Los programas de transferencia de efectivo se han revelado como una poderosa herramienta en la lucha contra el hambre, la pobreza y la desigualdad. He aquí cinco razones de peso por las que los países deberían invertir en políticas de transferencia de efectivo.
Los programas de transferencia de efectivo han surgido como una poderosa herramienta en la lucha contra el hambre, la pobreza y la desigualdad. Al proporcionar ayuda financiera directa a las poblaciones vulnerables, estos programas pueden reducir la pobreza monetaria, pero también tener un impacto más profundo en el bienestar de los individuos, las familias y las comunidades. He aquí cinco razones de peso por las que los países deberían invertir en políticas de transferencia de efectivo:
- Mejorar la salud y la nutrición: Una nutrición adecuada es esencial para un desarrollo saludable, especialmente en los niños. Las transferencias de efectivo pueden permitir a las familias comprar alimentos nutritivos, con la consiguiente mejora de la salud.
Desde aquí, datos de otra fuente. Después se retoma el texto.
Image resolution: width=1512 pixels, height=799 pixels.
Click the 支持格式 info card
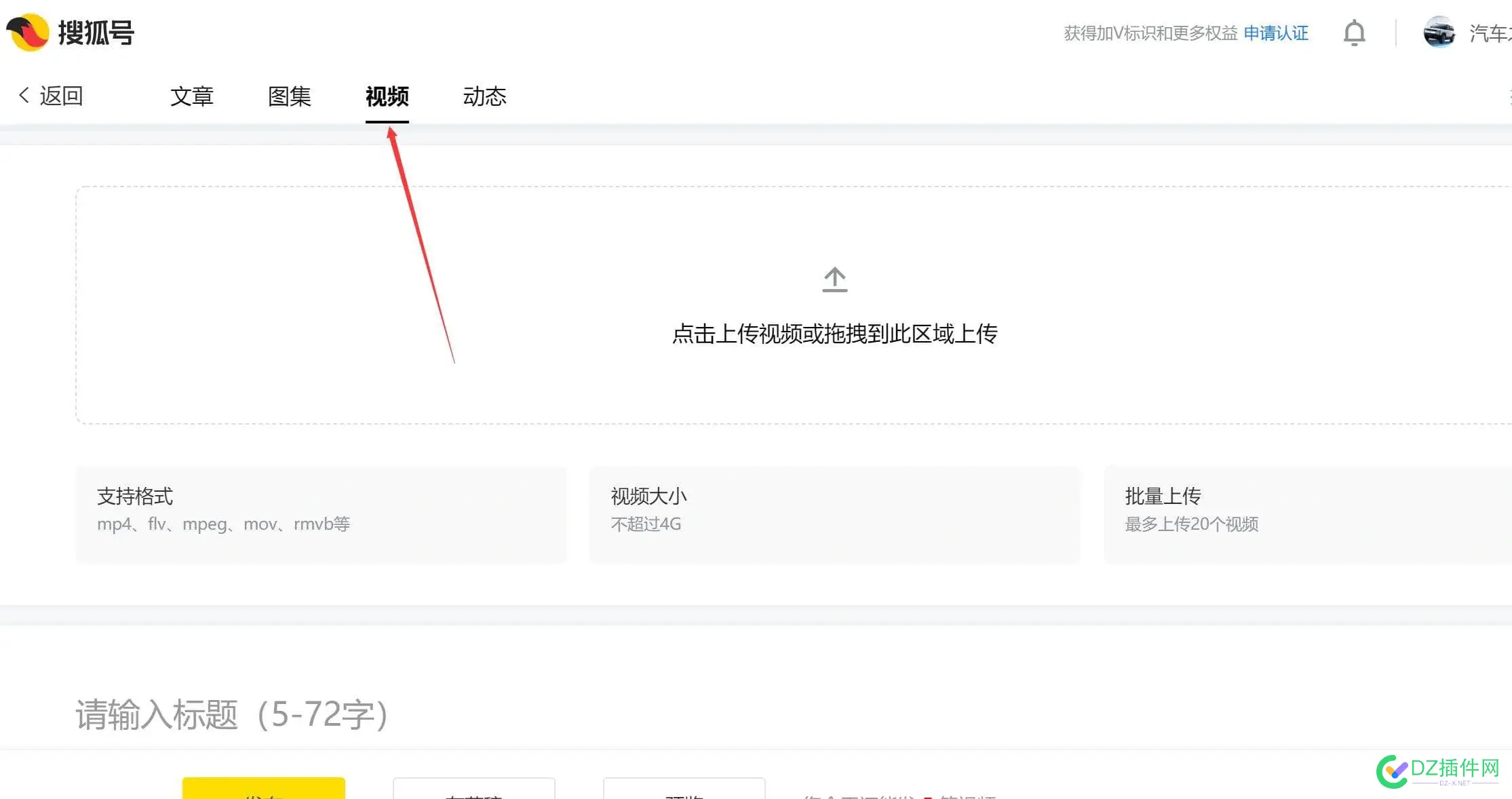coord(321,513)
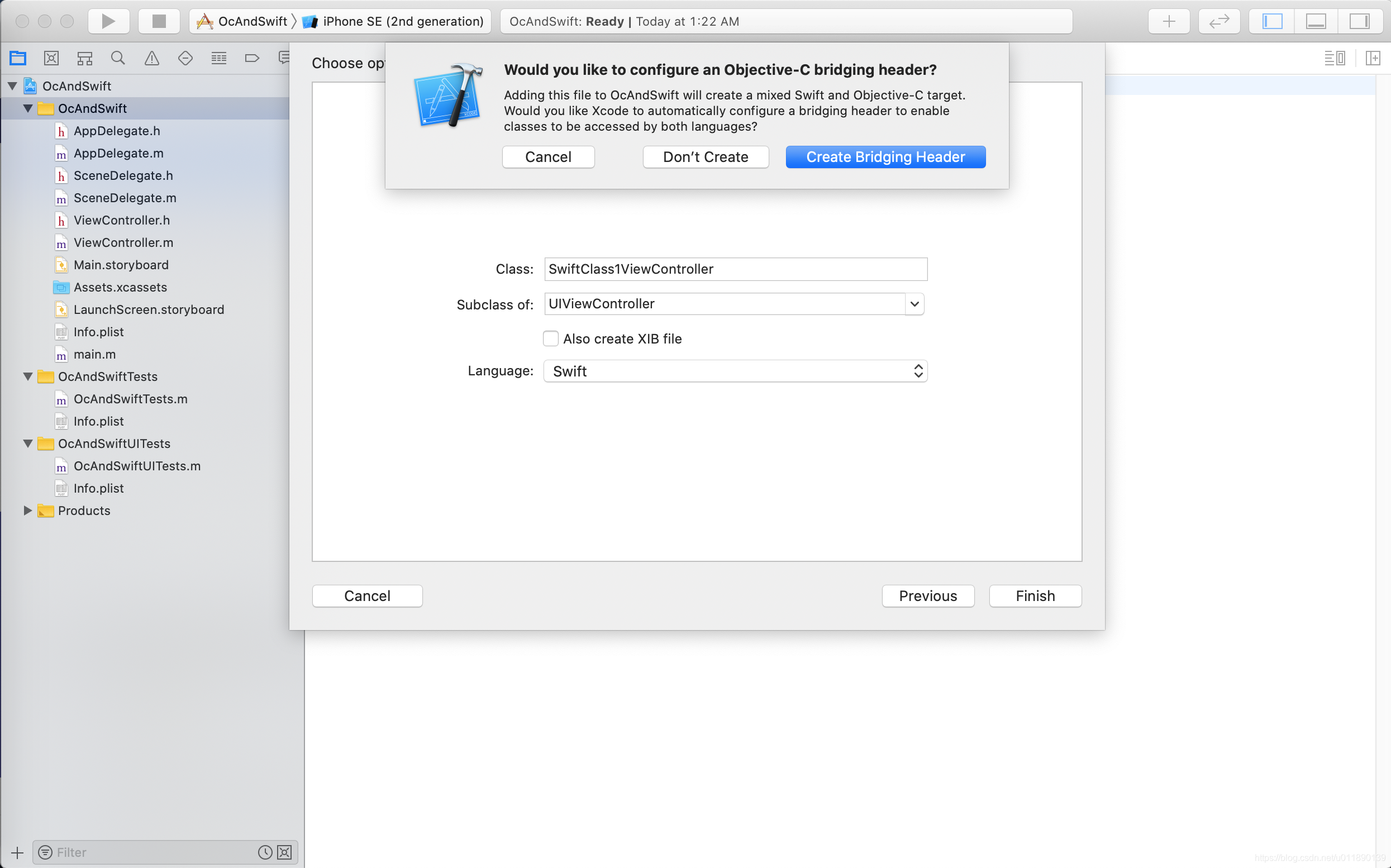1391x868 pixels.
Task: Collapse the OcAndSwiftTests folder
Action: (27, 376)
- Aumentar la matriculación y la asistencia a la escuela: Al aliviar las presiones financieras sobre los hogares, las transferencias de efectivo pueden animar a los padres a enviar a sus hijos a la escuela, lo que se traduce en un mayor nivel educativo.
- Empoderar a las mujeres: Las transferencias de efectivo, cuando se dirigen a las mujeres, pueden capacitarlas para tomar decisiones sobre sus hogares y comunidades. Esto puede conducir a una mayor igualdad de género y a mejores resultados para las mujeres y los niños.
- Reforzar la resistencia a las crisis climáticas: Las transferencias de efectivo ayudan a aumentar la resiliencia de los hogares ante las perturbaciones relacionadas con el clima, facilitando la diversificación de los medios de subsistencia, la creación de ahorros y evitando las estrategias negativas de afrontamiento.
- Estimular las economías locales: Cuando se realizan transferencias de efectivo, los receptores suelen gastar el dinero en sus comunidades locales, estimulando la actividad económica y apoyando a las empresas locales.
Los programas de transferencia de efectivo ofrecen una forma rentable y eficaz de abordar la pobreza y la desigualdad. Al invertir en estos programas, los gobiernos pueden mejorar la vida de millones de personas y contribuir a un futuro más equitativo y sostenible.
Alianza Mundial contra el Hambre y la Pobreza
La iniciativa pretende erradicar el hambre y la pobreza para 2030, reducir las desigualdades y contribuir a revitalizar las alianzas mundiales para el desarrollo sostenible. Prioriza las transiciones inclusivas y justas, garantizando que nadie se quede atrás.
La Alianza funciona a través de tres pilares principales -nacional, financiero y de conocimiento- diseñados para movilizar y coordinar recursos para políticas basadas en pruebas y adaptadas a las realidades de cada país miembro. Aunque el G20 fue la plataforma de lanzamiento de la iniciativa, la Alianza funcionará como una plataforma global independiente, con el apoyo continuo y el posible impulso de futuras presidencias del G20.